The minutes released on Wednesday, however, revealed that monetary authorities debated ditching plans to hike rates if the unemployment rate falls past 6.5%, a policy tool known as forward guidance.

"Participants agreed that, with the unemployment rate approaching 6-1/2 percent, it would soon be appropriate for the Committee to change its forward guidance in order to provide information about its decisions regarding the federal funds rate after that threshold was crossed," the minutes reported.

The unemployment rate currently stands at 6.6% though many still have left the labor force due to fruitless job searches, which artificially lowers the percentage headline unemployment rate.

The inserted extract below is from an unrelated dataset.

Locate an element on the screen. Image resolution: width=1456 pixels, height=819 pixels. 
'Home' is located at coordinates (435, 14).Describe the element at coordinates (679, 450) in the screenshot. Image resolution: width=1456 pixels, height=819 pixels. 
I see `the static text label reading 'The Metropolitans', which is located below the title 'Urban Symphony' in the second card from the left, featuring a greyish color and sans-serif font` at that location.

Those out of work but not actively seeking jobs are not counted as part of the labor force.

Elsewhere, Fed officials were willing to overlook January's soft jobs report and other economic indicators taking into account a string of powerful winter storms may have disrupted commerce.

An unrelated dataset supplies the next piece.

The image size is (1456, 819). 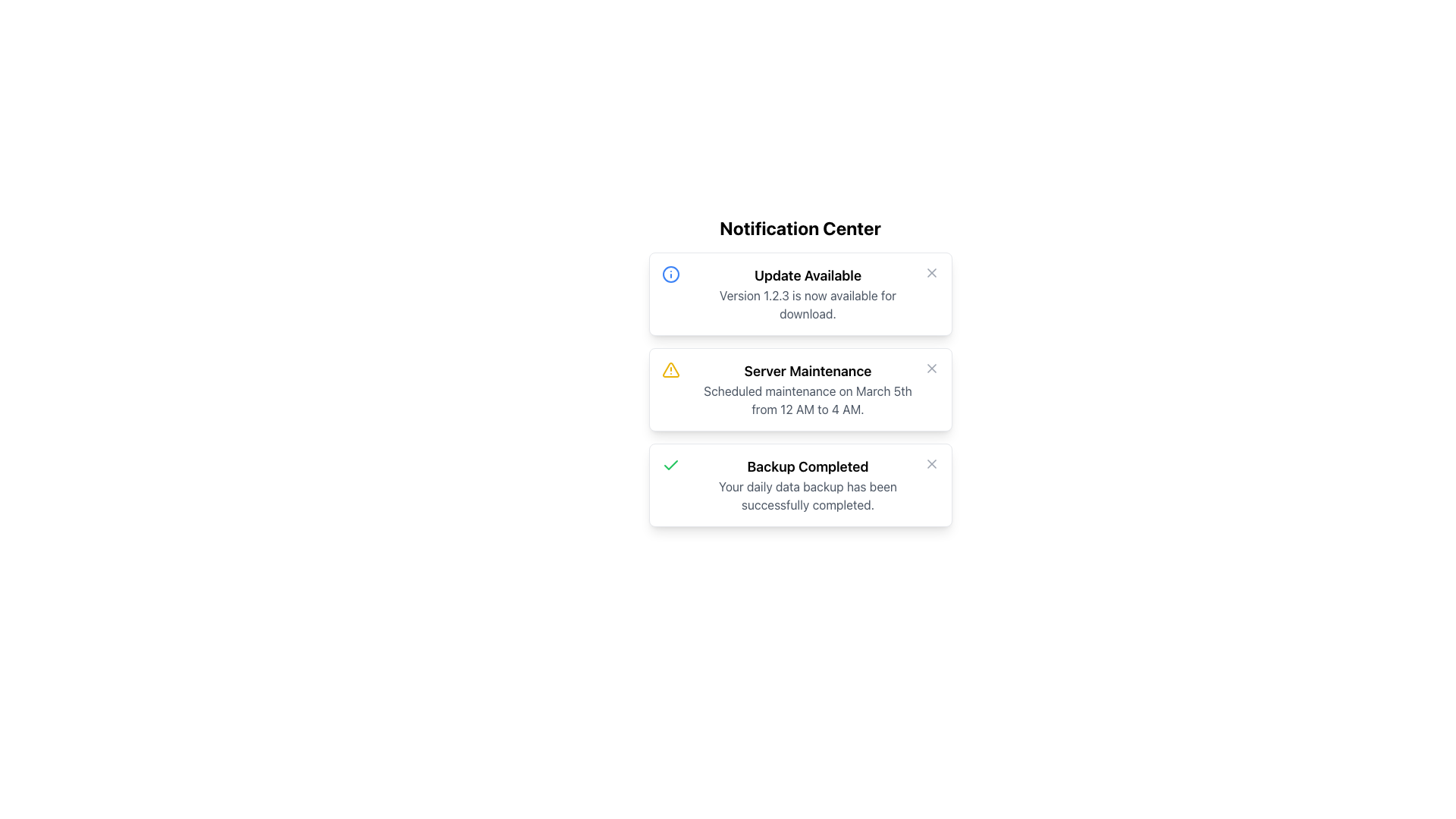 What do you see at coordinates (930, 271) in the screenshot?
I see `the small gray 'X' close button located at the top-right corner of the 'Update Available' notification card to observe the style change` at bounding box center [930, 271].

While some hawkish member felt the time to hike interest rates will come soon, consensus pointed to keeping rates on hold while dismantling monthly bond purchases, which sparked selling in U.S. stock markets.

"All members agreed that the cumulative improvement in labor market conditions and the likelihood of continuing improvement indicated that it would be appropriate to make a further measured reduction in the pace of its asset purchases at this meeting," the minutes read.

"Members again judged that, if the economy continued to develop as anticipated, further reductions would be undertaken in measured steps."

Elsewhere on Wednesday, the Commerce Department reported that U.S. housing starts fell 16% in January to 880,000 units, outpacing expectations for a 5.7% drop, though a series of winter storms may have weakened the indicator and not a downtick in demand.

The number of building permits issued last month declined by 5.4% to a seasonally adjusted 937,000 units, outpacing expectations for a 1.8% decline.

A separate report revealed that the U.S. producer price index rose 0.2% last month, beating forecasts for a 0.1% gain, while core producer prices were also up 0.2%.

Violence in the Ukraine as well as news that the Department of Homeland Security has informed airlines to be on the lookout for new shoe-bomb type of threat fueled the selloff as well.